Et puis voilà que, soudain, le jeudi 14 mai, la chaîne de télévision israélienne en français, Guyzen TV, diffusait l’information suivante : « Le président Barack Obma a fait une déclaration spéciale pour dire qu’il avait chargé l’un de ses diplomates à Jérusalem d’annoncer que les Etats-Unis n’aimeraient pas être surpris par un bombardement israélien des installations nucléaires de la République islamique d’Iran. » Toujours selon la même source, Barack Obama ajoutait qu’avant de recevoir le Premier ministre israélien, Benyamin Netanyahu, lundi 18 mai, il l’invitait à réfléchir aux dispositions indispensables pour poursuivre les négociations avec les Palestiniens.

Bien que l’on ait assuré que c’était pour Obama une façon de mettre en condition un hôte mal disposé, c’est une histoire énorme. Cela signifie, tout d’abord, que le président français, et donc tous les chefs d’Etat intéressés, étaient informés de la « surprise » que pourrait causer Israël dans les jours prochains. Cela signifie aussi que la stratégie d’indépendance et de défi mise au point depuis très longtemps par les gouvernements israéliens et le Likoud washingtonien à l’égard de leur grand allié domine plus que jamais le comportement des responsables de la politique israélienne.

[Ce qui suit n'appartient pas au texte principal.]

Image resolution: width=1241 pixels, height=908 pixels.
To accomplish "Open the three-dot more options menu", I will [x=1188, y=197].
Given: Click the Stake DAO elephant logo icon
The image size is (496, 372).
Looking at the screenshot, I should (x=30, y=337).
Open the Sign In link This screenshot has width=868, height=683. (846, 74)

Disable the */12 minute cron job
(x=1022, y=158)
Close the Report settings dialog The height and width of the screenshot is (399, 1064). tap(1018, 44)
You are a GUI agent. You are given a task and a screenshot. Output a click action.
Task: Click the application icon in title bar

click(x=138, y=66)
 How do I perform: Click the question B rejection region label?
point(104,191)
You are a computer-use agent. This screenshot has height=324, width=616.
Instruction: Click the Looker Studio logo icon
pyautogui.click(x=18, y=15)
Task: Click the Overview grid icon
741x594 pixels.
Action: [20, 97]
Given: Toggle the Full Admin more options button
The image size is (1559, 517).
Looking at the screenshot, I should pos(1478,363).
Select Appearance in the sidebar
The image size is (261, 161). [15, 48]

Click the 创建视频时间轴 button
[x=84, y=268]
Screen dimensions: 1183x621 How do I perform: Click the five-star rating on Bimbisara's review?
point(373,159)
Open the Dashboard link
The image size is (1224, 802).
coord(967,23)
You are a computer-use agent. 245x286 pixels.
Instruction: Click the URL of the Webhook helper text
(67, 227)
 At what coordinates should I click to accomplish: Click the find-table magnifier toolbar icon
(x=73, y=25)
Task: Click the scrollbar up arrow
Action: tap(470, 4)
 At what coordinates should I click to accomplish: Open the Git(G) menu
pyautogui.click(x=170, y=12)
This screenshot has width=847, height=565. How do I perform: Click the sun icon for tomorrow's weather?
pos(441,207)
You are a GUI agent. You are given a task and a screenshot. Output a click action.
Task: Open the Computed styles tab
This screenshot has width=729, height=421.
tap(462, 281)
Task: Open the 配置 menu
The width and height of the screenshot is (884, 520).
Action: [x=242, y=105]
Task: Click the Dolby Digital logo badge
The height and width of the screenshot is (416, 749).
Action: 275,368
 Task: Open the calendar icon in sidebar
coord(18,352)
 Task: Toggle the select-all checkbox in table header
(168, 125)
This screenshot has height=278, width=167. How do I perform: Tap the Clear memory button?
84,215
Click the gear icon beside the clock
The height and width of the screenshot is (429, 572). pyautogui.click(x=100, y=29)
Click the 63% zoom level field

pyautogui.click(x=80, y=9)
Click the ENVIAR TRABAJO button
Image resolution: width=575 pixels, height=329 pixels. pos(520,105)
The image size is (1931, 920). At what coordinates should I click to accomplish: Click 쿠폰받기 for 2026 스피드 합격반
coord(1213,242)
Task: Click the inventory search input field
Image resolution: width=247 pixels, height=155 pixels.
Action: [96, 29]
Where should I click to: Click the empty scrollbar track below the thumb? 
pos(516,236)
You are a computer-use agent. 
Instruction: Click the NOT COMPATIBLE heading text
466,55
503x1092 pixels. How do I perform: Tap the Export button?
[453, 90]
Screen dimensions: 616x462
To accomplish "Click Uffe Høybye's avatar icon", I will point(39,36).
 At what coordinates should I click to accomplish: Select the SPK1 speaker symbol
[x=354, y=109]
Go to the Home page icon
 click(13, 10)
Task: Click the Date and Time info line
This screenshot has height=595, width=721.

Le rappel de plusieurs événements aide à comprendre cet affrontement entre Washington et Jérusalem à propos de l’Iran. Aussitôt après le discours provocateur du président iranien Mahmoud Ahmadinejad à Genève lors de la conférence dite Durban II, la rumeur de l’imminence d’une riposte israélienne a été si insistante qu’un porte-parole de la Maison-Blanche a tranquillement mais fermement assuré que les Etats-Unis gardaient l’espoir de négociations pacifiques avec les Iraniens. C’était le premier acte de dissuasion d’Obama.

Le second a eu lieu lorsque le vice-président américain Joe Biden, recevant les principales organisations juives, leur avait déclaré : « Je vais vous dire quelque chose qui va vous déplaire : les Etats-Unis tiennent à ce que cesse l’installation de nouvelles colonies, à ce que soient démantelées les anciennes, à ce que soient repris les pourparlers devant conduire à la création d’un Etat palestinien. » Lorsque ses interlocuteurs ont évoqué le danger iranien et l’aide constante que le Hamas recevait d’Ahmadinejad, le vice-président aurait répondu plutôt sèchement : « C’est une autre affaire et nous nous en occupons. »

Le fait est que Barack Obama avait réussi à faire voter par le Congrès une loi permettant une aide considérable à l’Autorité palestinienne, dût-ce celle-ci arriver à intégrer le Hamas dans un gouvernement d’union nationale.

Le troisième acte a été enfin asséné lorsqu’un conseiller d’Obama a évoqué publiquement la nécessité, pour Israël, de signer lui aussi le Traité de non-prolifération nucléaire. Or Israël n’a jamais voulu se comporter comme s’il était une puissance nucléaire aussi redoutable que les autres dans la région.

D’autre part, Hillary Clinton, qui avait, sous la pression d’Israël, fixé une date (une année) à partir de laquelle la main tendue aux Iraniens se refermerait, a cru bon de souligner que l’alliance indispensable pour contenir la menace iranienne devrait inclure obligatoirement des partenaires arabes et musulmans, et donc passer par une paix au Proche-Orient. Si l’on ajoute à cela la pression nouvelle de la Russie, de la Chine, de l’Union européenne et enfin du pape en faveur des Palestiniens, on peut deviner les difficultés de Netanyahu devant Obama.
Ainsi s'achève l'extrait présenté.